There’s a sense of loss on Neev’s second ever single ‘Across The Glass.’ A love letter to her hometown of Glasgow written from her adopted home of London, she reminisces on times that are consigned to youth. “The fairylights above our heads / made our words taste so sweet” she sings, the memory creating a warm fuzzy feeling whilst coming across like something that can’t be re-created.
Neev’s voice is warm and husky. Initially she’s backed by just the jovial strums of her acoustic guitar, until a heart-rending chillo yearns in the bridge. The chorus bears hallmarks of Big Thief’s ‘Mary’, the rhythmic speed Neev sings at not too dissimilar from Adrianne Lenker’s star turn. “Where were you when reality felt like this / when time went so quick” she sings lastly, despairing that a friend or lover couldn’t share in those days when life felt limitless, when the world felt like a bottomless treasure trove. Beautiful.
Brooklyn duo No Swoon return today with ‘Forward’, the second single from their forthcoming self-titled record. Formed primarily around two opposing synths, the first is acid tinged, slinking around corners with its snake-like groove, the second is discordant, a sledgehammer taken to a brittle window. Together they sound almost seedy, granting listeners access to a Great Gatsby-like bash. Hosting these proceedings is Tasha Abbott, though her lyrics about apathetic responses to the climate crisis suggest she didn’t get the memo, “Is the ice really splitting? / Are the ceilings getting smaller? Couldn’t notice through these headlines”. The rich and famous attendees suffer a mood kill, but ironically it’s them she’s targeting with her icy, effortless vocal; those who through bluffer and bluster state we’re making progress, drawing instant parallels to Anohni who sang “it’s only four degrees”, taking aim at those trying to dismiss the temperature rise.
In the chorus she sings “moving forward”, her hollow words suggesting the opposite. The soundscape dramatically shifts here, from nightclub sheen to Beach House-ian shimmer, the reverb heavy guitars mirroring that other duo’s (Beach House) ability to summon rainstorms with their instruments. The song capitulates into dust after one final ‘ah’, the uncomfortable silence we’re served, perhaps reflective of the minimal affect we’re having on reversing climate change, a drop in the ocean, a band-aid applied to an ever growing wound.
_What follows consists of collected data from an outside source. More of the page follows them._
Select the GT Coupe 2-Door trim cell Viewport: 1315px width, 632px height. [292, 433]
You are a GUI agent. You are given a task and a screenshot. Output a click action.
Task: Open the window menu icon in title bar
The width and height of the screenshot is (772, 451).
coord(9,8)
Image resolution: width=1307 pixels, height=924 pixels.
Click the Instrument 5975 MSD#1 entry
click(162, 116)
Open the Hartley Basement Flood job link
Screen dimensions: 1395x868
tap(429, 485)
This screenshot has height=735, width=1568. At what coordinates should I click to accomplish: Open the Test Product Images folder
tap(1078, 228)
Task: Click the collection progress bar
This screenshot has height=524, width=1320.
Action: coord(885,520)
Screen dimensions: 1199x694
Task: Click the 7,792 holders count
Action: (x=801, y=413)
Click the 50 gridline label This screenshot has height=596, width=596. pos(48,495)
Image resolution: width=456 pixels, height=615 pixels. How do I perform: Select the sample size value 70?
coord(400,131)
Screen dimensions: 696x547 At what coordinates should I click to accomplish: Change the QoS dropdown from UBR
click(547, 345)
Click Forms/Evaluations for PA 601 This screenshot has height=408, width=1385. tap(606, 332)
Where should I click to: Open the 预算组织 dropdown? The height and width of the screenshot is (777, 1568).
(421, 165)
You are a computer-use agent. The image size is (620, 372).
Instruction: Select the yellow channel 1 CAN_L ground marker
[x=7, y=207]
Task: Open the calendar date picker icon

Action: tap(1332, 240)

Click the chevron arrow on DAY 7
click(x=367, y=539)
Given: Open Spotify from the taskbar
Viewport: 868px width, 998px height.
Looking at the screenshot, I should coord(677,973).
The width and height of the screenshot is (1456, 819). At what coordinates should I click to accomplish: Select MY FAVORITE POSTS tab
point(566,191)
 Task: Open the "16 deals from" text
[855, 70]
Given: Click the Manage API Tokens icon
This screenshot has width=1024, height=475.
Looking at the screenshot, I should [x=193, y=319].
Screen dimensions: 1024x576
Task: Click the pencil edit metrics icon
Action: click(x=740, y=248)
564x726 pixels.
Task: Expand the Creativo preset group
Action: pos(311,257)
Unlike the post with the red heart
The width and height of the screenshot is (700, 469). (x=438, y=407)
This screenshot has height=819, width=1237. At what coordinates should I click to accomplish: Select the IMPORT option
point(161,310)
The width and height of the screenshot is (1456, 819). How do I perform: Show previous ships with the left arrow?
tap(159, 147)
Speaking about the song, they say: “You know when you’re talking to someone about how fucked the world is (in many ways) right now and they say “but it’s better than it used to be, we’ve come so far!” I hate that, “we’ve come so far,” it’s such a cop-out. Sure we’ve made progress, some things are better than before and some things aren’t. It doesn’t mean that racism, sexism, homophobia, abuse (the list goes on), doesn’t exist today or that climate change isn’t a real threat to the world. And if that all still exists, we still have work to do. And that’s what this song, “Forward” stems from. That cop-out of an idea that things are better and great. “Are the clouds really breaking, or merely moving over?” Meaning are we really making progress or is whatever problem just shifting, either to someone else, or in a different form.”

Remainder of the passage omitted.